Una atmósfera tenebrosa se apoderó de Barquisimeto este sábado, hasta sitiarla, asfixiándola en los gases de la opresión, y de la más vil infamia.
Desde un poder que se ha apartado, por completo ya, de todo vestigio o ropaje democrático de ocasión, se arrojó a las calles a una manada de irracionales, bajo el amparo de fuerzas llamadas a guardar, precisamente, el orden público, con órdenes expresas de arrasar todo lo que se atravesara en su siniestro camino. Les habían concedido holgada licencia para amenazar, golpear, asaltar, ultrajar, despreciar, saquear… ¡y matar!
Un concejal local del PPT, provisto también él de su respectivo prontuario, como es requisito bajo este régimen, no tuvo empacho alguno en convocar públicamente a las jaurías. Las llamó a salir de sus sombras, para decretar los velos de otra, aún más repulsiva. Espectros sin otra ideología que el delito, y la crueldad, tenían el oficioso encargo de “enfrentar al fascismo”, esto es, aplastar a sangre y fuego a las comunidades, a los estudiantes y amas de casa que protestan por el hambre, por la violencia, ante la clausura del porvenir, y contra un proceso constituyente que desconoce al pueblo, al “soberano”, como poder constituyente originario. Eso, según la letra muerta de la “mejor Constitución del mundo”, la que, según tanto vociferaron hasta hace poco, dejó como “legado” el “comandante eterno”.
Récord de dos muertos en un solo día, repartidas sus cruces por partes iguales entre las fuerzas del mal. Lara pasa a aportar, así, 12 mártires en los fragores de la resistencia en curso. En la avenida Libertador, a diez cuadras de distancia, caerían Rubén Morillo, de 32 años, a manos de uniformados de la GNB, y Fernando Rojas, de 50, víctima de los sicarios armados del oficialismo. Los dos acorralados, y abatidos a sangre fría, con el uso de armas de fuego. Un detalle conmovedor está recogido en el hecho de que, conforme a testimonio gráfico, minutos antes de ser acribillado, el “fascista” Morillo se acercó a los guardias, a sus verdugos, indefenso, calmo, con las manos echadas hacia atrás, en la intención de mediar para que se pusiera fin al conflicto.

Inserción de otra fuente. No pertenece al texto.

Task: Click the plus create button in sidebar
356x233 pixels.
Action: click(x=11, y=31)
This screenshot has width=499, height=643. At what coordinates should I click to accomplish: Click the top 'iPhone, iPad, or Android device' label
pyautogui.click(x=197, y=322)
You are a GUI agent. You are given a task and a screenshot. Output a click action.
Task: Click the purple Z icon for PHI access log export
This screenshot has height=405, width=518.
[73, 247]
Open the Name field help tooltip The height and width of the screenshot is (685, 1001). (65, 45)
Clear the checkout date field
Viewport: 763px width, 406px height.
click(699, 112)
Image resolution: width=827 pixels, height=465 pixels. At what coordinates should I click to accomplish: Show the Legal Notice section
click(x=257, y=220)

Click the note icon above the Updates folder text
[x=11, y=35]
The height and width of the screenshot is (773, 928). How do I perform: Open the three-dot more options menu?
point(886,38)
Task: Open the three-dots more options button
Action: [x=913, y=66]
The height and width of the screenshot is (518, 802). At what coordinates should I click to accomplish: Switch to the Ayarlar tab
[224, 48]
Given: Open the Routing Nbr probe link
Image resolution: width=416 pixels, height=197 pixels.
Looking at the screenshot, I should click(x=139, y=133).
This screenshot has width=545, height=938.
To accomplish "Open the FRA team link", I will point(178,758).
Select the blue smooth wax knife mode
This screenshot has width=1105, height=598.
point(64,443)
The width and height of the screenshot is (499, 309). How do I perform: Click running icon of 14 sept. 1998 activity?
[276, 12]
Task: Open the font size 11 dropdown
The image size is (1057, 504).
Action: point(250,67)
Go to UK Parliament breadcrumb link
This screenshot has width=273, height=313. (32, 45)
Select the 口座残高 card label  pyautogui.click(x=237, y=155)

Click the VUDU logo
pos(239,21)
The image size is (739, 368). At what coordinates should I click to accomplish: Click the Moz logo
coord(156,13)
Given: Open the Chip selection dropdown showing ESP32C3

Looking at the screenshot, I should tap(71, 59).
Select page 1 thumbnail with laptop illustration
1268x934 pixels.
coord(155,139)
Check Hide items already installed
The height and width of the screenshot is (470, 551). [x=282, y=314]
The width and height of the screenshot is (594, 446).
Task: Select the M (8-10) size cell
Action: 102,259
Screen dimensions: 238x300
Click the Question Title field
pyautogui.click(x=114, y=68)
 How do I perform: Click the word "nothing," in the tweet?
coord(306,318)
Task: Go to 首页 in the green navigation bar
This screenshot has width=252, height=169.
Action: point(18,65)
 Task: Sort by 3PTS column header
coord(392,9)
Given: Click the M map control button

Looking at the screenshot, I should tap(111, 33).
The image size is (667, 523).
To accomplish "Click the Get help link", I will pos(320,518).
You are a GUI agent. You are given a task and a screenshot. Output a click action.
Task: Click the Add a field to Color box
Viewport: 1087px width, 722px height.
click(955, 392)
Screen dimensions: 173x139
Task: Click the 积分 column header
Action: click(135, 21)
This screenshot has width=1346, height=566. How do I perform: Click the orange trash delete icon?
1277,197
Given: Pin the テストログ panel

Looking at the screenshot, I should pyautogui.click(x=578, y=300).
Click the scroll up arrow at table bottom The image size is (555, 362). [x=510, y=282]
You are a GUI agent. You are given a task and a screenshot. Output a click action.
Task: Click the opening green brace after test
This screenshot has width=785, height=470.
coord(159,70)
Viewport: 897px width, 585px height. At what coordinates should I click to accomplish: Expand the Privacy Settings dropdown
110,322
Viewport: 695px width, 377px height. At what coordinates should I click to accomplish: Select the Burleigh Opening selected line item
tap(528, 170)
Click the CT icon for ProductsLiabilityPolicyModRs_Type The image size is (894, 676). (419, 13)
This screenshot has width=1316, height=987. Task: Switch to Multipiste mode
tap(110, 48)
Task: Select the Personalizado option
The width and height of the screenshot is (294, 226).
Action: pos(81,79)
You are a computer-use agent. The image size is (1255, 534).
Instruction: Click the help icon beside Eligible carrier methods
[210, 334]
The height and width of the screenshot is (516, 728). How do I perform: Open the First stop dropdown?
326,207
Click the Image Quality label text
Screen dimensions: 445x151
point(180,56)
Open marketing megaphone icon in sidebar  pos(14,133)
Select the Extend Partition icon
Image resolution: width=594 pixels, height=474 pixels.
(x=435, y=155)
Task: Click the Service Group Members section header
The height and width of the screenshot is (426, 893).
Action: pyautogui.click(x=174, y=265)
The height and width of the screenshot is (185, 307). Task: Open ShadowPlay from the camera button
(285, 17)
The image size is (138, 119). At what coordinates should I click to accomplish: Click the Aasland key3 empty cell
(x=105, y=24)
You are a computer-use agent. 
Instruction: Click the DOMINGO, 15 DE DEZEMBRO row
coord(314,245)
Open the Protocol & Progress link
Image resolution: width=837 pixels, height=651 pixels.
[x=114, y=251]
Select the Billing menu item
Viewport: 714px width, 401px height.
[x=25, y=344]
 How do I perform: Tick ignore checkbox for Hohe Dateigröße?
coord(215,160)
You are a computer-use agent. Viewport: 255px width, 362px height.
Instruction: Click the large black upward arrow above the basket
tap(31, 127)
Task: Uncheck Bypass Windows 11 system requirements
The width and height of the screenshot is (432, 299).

En esa orgía de bestias, con uniforme o sin él, que lo mismo da cuando el ”honor” se lleva colgado en las partes más sucias de esta ruindad oficial que nos allana, ningún reparo tuvieron al instante de penetrar a una clínica, la respetable Acosta Ortiz, para acatar el degenerado guión: insultar al personal, golpearlo, aterrar a los pacientes, causar destrozos. “Es lo que se merecen por guarimberos”, aullaban fuera de sí, haciendo ostentación de sus potentes armas y de su desvarío, ebrios de abuso y de bajezas sin límites. Pero además tales hordas, desplazadas en lujosas camionetas con el logo de organismos oficiales, fueron vistas en la avenida Venezuela, a plena luz del día, cuando, desaforadas, cual plagas salvajes, derribaban las puertas de viviendas, a punta de hachazos. En tanto, jóvenes sometidos por los de uniforme, incluso algunos menores de edad, eran esposados con sus muñecas aprisionadas a la espalda, y llevados a rastras, como si, en esa imagen invertida, fuesen ellos los criminales. A algunos los hicieron tragar gasolina. Se procesa la denuncia relacionada con una muchacha (que hasta allá, y más, llega la vesania autorizada), a quien la habrían expuesto al escarnio de, al menos lo que se sabe, apalearla y desnudarla.
¿Qué busca el Gobierno con todo esto?, es una pregunta formulada constantemente. Porque si el propósito es acallar al país, inmovilizar su tejido social, el efecto que se advierte es, ciertamente, uno totalmente contrario. Taponada la salida electoral, la pacífica y constitucional, pareciera que se apuesta a forzar un desenlace abrupto, sangriento, impredecible. ¿Una guerra civil, quizá? Sin equilibrio o contrapeso ninguno entre los poderes públicos, maniatar al parlamento, y ahora también a la fiscal, plantea un enredo legal, institucional, que será muy complicado resolver. No obstante, por encima de sus tumbas, lágrimas y miedos, y escaldada en sus hambres de comida y de esperanza, hay allí una nación dispuesta a ponerse de pie tras cada caída. Es el instante en que la indignación, el desespero, logra superar al temor, hasta eclipsarlo. “Es normal tener miedo, pero ellos tienen el doble”, ha ponderado el padre Jesús Genaro Pérez, “Chulalo”, en su homilía digital. “No pueden dar un paso fuera de su palacio, no se atreven a salir a la calle como lo hace cualquier ciudadano. Tienen mucho miedo. Son cobardes”.